The soundtrack, which includes songs like “Pow! Bam! Zonk!”, is pretty average and very of its time—reminding me of other, much better works like My Fair Lady or Bye Bye Birdie. But it’s fun to hear how a 1960s musical handled Superman as a character. Most superhero films and shows of the time were quite campy, and this Superman saga was no exception, with lyrics like: “Every night when the job is through, I fold my tights—proud to know I’ve done all I could.” And, it’s clearly had staying power, with several versions over the decades—the most recent being a 2016 revival in Germany.
Side note, the original New York Times review called Superman “a bit of a boob.” That doesn’t add anything to the history. I just thought it was funny.

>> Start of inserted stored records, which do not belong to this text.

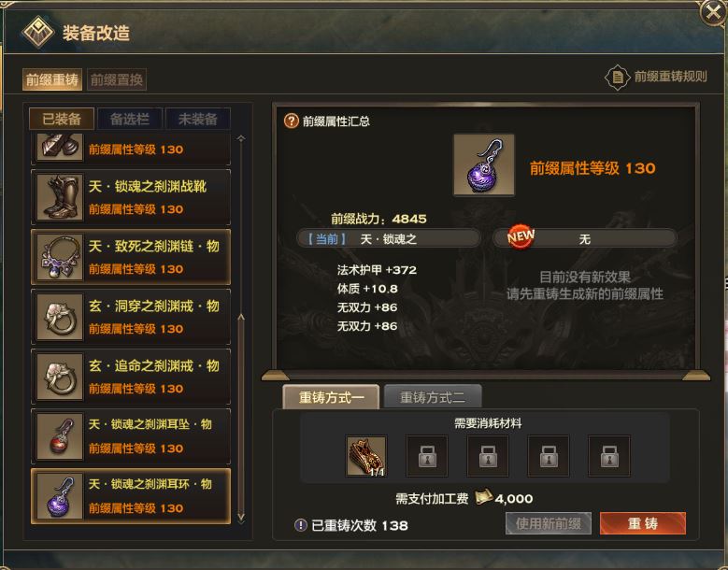Switch to the 重铸方式二 tab
728x570 pixels.
433,397
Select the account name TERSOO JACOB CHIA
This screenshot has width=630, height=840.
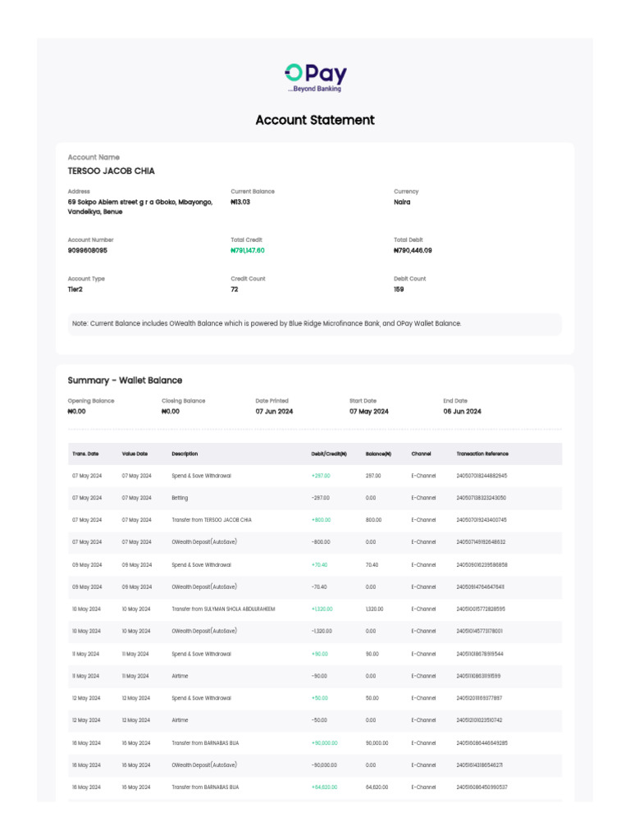[x=111, y=171]

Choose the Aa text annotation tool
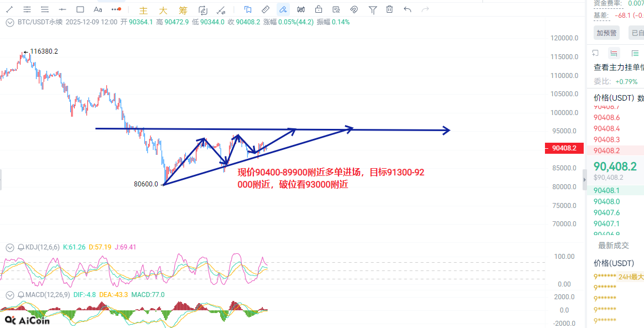point(98,9)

One year before a certain picture show became the gold standard for classic science fiction musicals, there was Via Galactica. Originally titled Up! (it was changed after they discovered what it looked like on the marquee next to Uris Theatre), it was a story of social outcasts living on an asteroid in 2972. The best way I could describe it was Hair meets 2001: A Space Odyssey—though that’s based on impressions, as it’s hard to find the music in its original form. I did share a Rutgers University student project above, which attempted to recreate it.
The $1 million musical was an overly ambitious feat, featuring on-stage trampolines, actors in head-to-toe paint, and a convoluted sci-fi storyline about a group of individualists in 2972 who plan an escape to a new solar system to escape conformity. Sadly, it was a total disaster, thanks in no small part to a number of practical catastrophes—for instance, how the wireless microphones would pick up police scanners mid-show. It closed after just seven performances and hasn’t been shown since.
We all might recognize The Rocky Horror Show as the 1975 picture show starring Tim Curry as the delicious Dr. Frank-N-Furter, but its history is on the stage. The musical, which opened on the West End in 1973, is a tribute to the classics in sci-fi and horror B-movies. Of course, it ultimately became a classic itself, serving as one of the most famous sci-fi musicals to ever hit the stage. For those who haven’t graced a midnight screening or live performance, it tells the story of an innocent couple who find themselves trapped at a mad scientist’s home. Sex, drugs, and rock and roll ensue—followed by resurrection, cannibalism, and the aliens’ return to their home planet of Transsexual. Oh yeah...the mad scientist and his crew are aliens.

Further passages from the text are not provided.